Target methods can come from a trait or be inherent methods whose actual implementation lives elsewhere. You can mix and match:

use std::ops::{Deref, DerefMut};

impl Deref for BoxedCat {
    type Target = Cat;

    fn deref(&self) -> &Self::Target { &self.0 }
}

impl DerefMut for BoxedCat {
    fn deref_mut(&mut self) -> &mut Self::Target { &mut self.0 }
}

#[delegate_to_remote_methods]
#[delegate(Shout, target_ref = "inner", target_mut = "deref_mut")]
impl BoxedCat {
    fn inner(&self) -> &Cat;
    fn deref_mut(&mut self) -> &mut Cat;
}

Note that if you do use target methods from a trait, the trait must be in scope.

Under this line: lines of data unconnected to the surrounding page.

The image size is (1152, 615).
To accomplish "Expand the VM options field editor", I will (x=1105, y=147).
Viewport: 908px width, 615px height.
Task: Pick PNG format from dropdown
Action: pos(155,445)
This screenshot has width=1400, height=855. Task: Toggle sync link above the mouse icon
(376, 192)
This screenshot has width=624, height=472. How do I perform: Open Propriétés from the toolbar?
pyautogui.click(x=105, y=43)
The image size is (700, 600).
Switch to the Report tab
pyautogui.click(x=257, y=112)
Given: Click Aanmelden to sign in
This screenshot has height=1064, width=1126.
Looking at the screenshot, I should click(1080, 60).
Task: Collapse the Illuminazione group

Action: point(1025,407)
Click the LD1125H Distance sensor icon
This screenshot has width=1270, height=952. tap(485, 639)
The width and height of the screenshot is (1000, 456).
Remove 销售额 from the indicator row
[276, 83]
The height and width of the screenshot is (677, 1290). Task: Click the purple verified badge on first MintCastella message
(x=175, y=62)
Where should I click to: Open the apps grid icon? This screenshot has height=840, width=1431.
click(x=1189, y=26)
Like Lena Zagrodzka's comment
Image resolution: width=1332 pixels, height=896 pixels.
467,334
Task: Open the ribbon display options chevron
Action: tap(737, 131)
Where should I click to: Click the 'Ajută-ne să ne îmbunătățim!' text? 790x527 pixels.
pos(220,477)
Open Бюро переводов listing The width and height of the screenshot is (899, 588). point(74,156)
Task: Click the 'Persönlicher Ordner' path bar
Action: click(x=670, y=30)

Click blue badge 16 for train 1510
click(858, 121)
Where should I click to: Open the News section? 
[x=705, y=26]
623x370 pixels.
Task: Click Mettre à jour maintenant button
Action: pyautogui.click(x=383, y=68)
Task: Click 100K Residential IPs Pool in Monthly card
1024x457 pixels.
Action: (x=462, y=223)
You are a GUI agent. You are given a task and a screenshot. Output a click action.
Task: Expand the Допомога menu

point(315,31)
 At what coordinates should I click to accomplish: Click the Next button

Because this macro does not implement any inherent methods on the type being delegated to, the type can be remote (like with delegate_remote):

use std::ops::{Deref, DerefMut};

// Note that this impl says `Deref for Box<Cat>`.
//
// The trait in this impl is ignored and only serves as documentation here.
#[delegate_to_remote_methods]
#[delegate(Shout, target_ref = "deref")]
impl Deref for Box<Cat> {
    fn deref(&self) -> &Cat;
}

fn shout(_: &impl Shout) { }

fn main() {
    let c = Cat;
    shout(&c);

    let boxed: Box<Cat> = Box::new(c);
    shout(&boxed);
}

This can be used in conjunction with generics to provide blanket delegated implementations of a local trait without needing to create intermediary local traits that provide target methods to use:

use std::{sync::Arc, rc::Rc};

pub struct Dog;
impl Shout for Dog {
    fn shout(&self, input: &str) -> String { format!("{} - wuff!", input) }
}

#[delegate_to_remote_methods]
#[delegate(Shout, target_ref = "deref")]
impl<S: ?Sized + Shout, T: Deref<Target = S>> T {
    fn deref(&self) -> &S;
}

pub fn shout(pet: &impl Shout) { println!("{}", pet.shout("hi")); }

pub fn main() {
    shout(&Cat);
    shout(&Dog);

    let a: Box<dyn Shout> = Box::new(Cat);
    let b: Arc<dyn Shout + Send> = Arc::new(Dog);
    let c: Rc<dyn Shout + Send + Sync + 'static> = Rc::new(Cat);
    shout(&a);
    shout(&b);
    shout(&c);

    let d: Box<Cat> = Box::new(Cat);
    shout(&d);
}